Comment le Québec compte-t-il maintenir son expertise dans le domaine des transports?
  • Le Québec a à cœur de conserver l’expertise qu’il a développée dans la conception et l’assemblage de matériel de transport.
  • Ainsi, en ce qui a trait aux achats de matériel de transport roulant, le Québec s’est réservé le droit d’exiger du contenu canadien et que l’assemblage final soit effectué au Canada.
  • À noter que rien dans l’AECG ne nous oblige à ouvrir aux entreprises américaines la participation aux appels d’offres pour du matériel de transport.

Transport maritime

Quels seront les répercussions de l’AECG sur le transport maritime?
  • L'élimination des droits de douane pour les marchandises touchera aussi les navires, puisque l’UE éliminera tous les tarifs sur les importations de bateaux dès l'entrée en vigueur de l’AECG. Le Canada éliminera ses tarifs sur une période pouvant aller jusqu'à sept ans.
  • Le gouvernement fédéral a consenti certaines ouvertures aux navires exploités par des entreprises européennes afin de faciliter le transport des marchandises.

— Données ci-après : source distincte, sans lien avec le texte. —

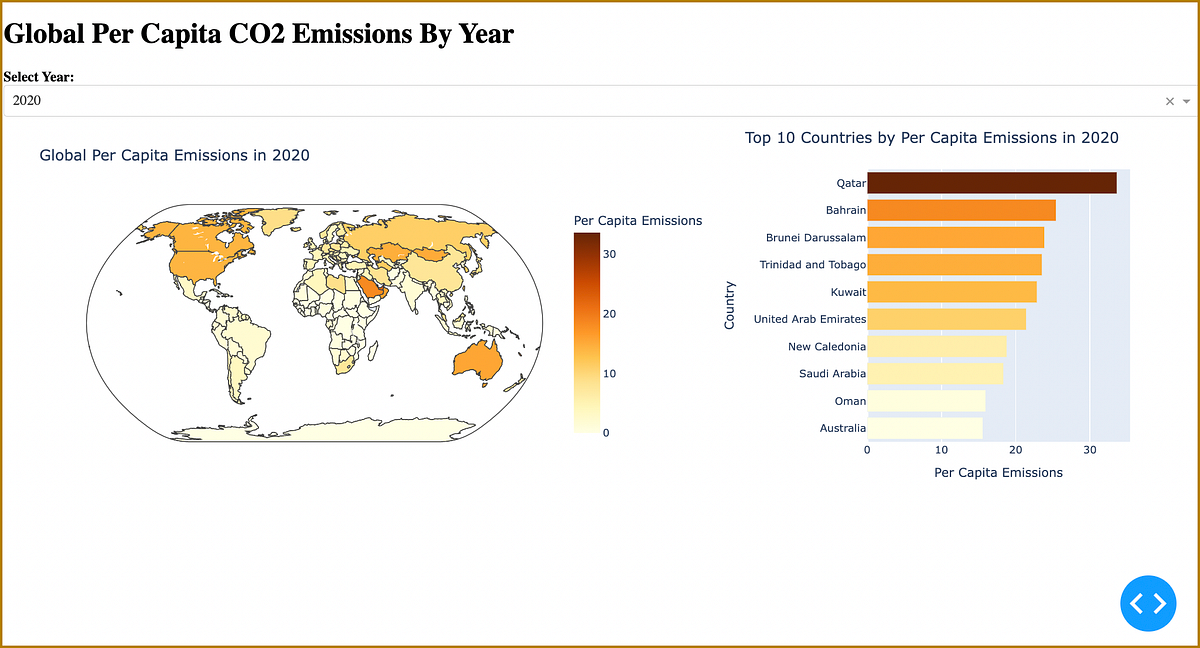
Task: Click the left angle bracket in the blue button
Action: [1139, 603]
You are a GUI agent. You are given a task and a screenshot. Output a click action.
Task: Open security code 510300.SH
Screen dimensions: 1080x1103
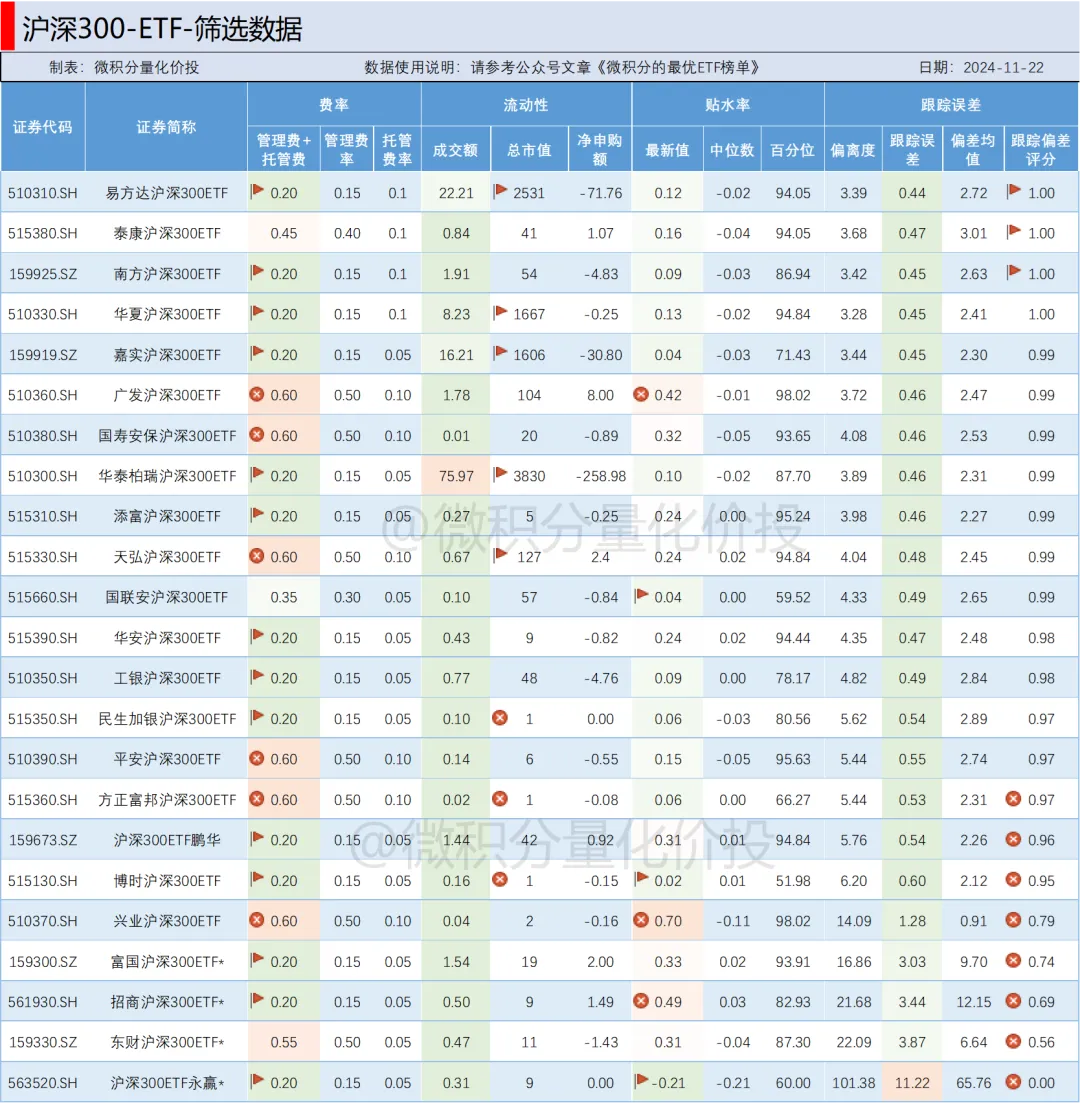click(43, 476)
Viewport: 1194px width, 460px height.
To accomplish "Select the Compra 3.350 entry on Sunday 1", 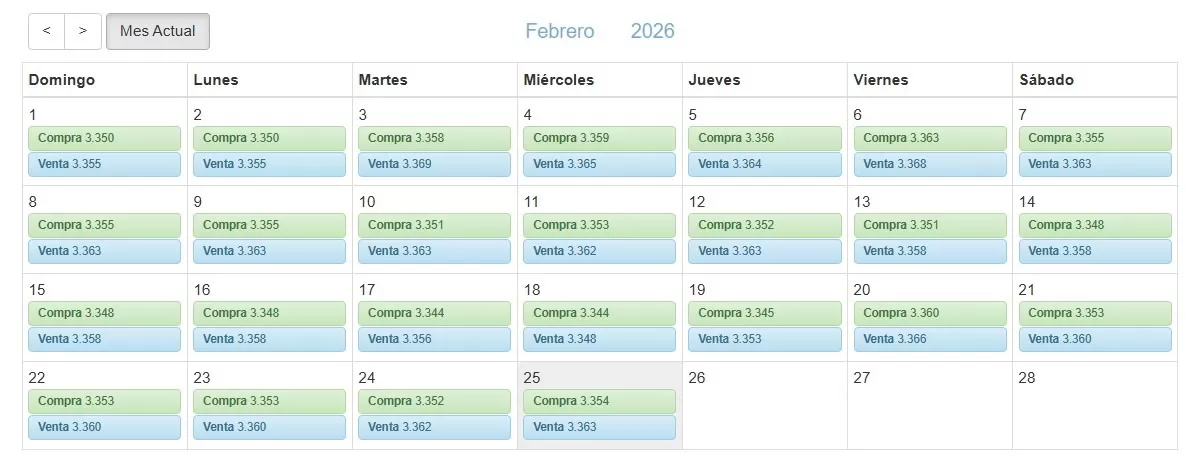I will 104,138.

Le repositionnement des conteneurs vides, le transport de contenu en vrac ou conteneurisé entre les ports de Montréal et de Halifax et les contrats de dragage sont les secteurs nouvellement ouverts.
  • Les modalités et conditions d'enregistrement d'un navire au Canada ainsi que les normes de sécurité, de pilotage et de contrôle de la pollution restent inchangées.

Travail

Est-ce que l’AECG traite des droits des travailleurs?
  • L’AECG comporte un chapitre sur le travail par lequel les Parties s'engagent explicitement à respecter et à promouvoir les droits fondamentaux du travail.
  • Cette protection est garantie par la mise sur pied d'un mécanisme de règlement des différends prévoyant la possibilité de déposer des plaintes.
Comment le Québec s'assurera-t-il que les lois en matière d'équité salariale seront entièrement respectées au Québec?
  • Rien dans l'AECG ne vient modifier les lois concernant le travail au Québec, ni la capacité du gouvernement à les faire respecter.
  • Les entreprises européennes qui viendront s'installer au Québec devront se conformer aux normes québécoises en matière de travail, y compris celles relatives à l'équité salariale.